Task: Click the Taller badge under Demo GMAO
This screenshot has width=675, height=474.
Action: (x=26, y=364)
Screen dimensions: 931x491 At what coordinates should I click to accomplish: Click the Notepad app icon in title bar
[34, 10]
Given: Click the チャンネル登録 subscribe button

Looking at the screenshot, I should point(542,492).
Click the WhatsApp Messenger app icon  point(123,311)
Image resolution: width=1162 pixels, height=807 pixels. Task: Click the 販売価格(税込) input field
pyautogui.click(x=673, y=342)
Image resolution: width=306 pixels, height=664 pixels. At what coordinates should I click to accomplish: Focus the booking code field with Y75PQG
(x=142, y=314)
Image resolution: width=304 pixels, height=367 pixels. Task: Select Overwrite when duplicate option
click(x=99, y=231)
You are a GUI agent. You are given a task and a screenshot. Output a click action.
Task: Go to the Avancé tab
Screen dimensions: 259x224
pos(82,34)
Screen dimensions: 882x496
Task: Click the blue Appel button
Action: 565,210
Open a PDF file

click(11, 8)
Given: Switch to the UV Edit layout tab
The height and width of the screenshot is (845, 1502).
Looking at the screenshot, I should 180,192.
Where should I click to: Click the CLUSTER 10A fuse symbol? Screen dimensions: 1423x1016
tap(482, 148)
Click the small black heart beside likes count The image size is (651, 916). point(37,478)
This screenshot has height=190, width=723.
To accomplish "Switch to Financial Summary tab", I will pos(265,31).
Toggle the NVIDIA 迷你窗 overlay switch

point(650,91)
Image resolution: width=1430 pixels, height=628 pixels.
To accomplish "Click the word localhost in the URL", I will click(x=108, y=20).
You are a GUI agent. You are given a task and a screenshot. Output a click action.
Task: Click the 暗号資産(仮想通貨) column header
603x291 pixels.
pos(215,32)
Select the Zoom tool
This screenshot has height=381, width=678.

Given request:
Copy out all the records above, changing every "Image resolution" to "Image size" and keeping everything else the same.

Exercise answer:
Task: Click the Taller badge under Demo GMAO
This screenshot has width=675, height=474.
Action: (x=26, y=364)
Screen dimensions: 931x491 At what coordinates should I click to accomplish: Click the Notepad app icon in title bar
[34, 10]
Given: Click the チャンネル登録 subscribe button

Looking at the screenshot, I should point(542,492).
Click the WhatsApp Messenger app icon  point(123,311)
Image size: width=1162 pixels, height=807 pixels. Task: Click the 販売価格(税込) input field
pyautogui.click(x=673, y=342)
Image size: width=306 pixels, height=664 pixels. At what coordinates should I click to accomplish: Focus the booking code field with Y75PQG
(x=142, y=314)
Image size: width=304 pixels, height=367 pixels. Task: Select Overwrite when duplicate option
click(x=99, y=231)
You are a GUI agent. You are given a task and a screenshot. Output a click action.
Task: Go to the Avancé tab
Screen dimensions: 259x224
pos(82,34)
Screen dimensions: 882x496
Task: Click the blue Appel button
Action: 565,210
Open a PDF file

click(11, 8)
Given: Switch to the UV Edit layout tab
The height and width of the screenshot is (845, 1502).
Looking at the screenshot, I should 180,192.
Where should I click to: Click the CLUSTER 10A fuse symbol? Screen dimensions: 1423x1016
tap(482, 148)
Click the small black heart beside likes count The image size is (651, 916). point(37,478)
This screenshot has height=190, width=723.
To accomplish "Switch to Financial Summary tab", I will pos(265,31).
Toggle the NVIDIA 迷你窗 overlay switch

point(650,91)
Image size: width=1430 pixels, height=628 pixels.
To accomplish "Click the word localhost in the URL", I will click(x=108, y=20).
You are a GUI agent. You are given a task and a screenshot. Output a click action.
Task: Click the 暗号資産(仮想通貨) column header
603x291 pixels.
pos(215,32)
Select the Zoom tool
This screenshot has height=381, width=678.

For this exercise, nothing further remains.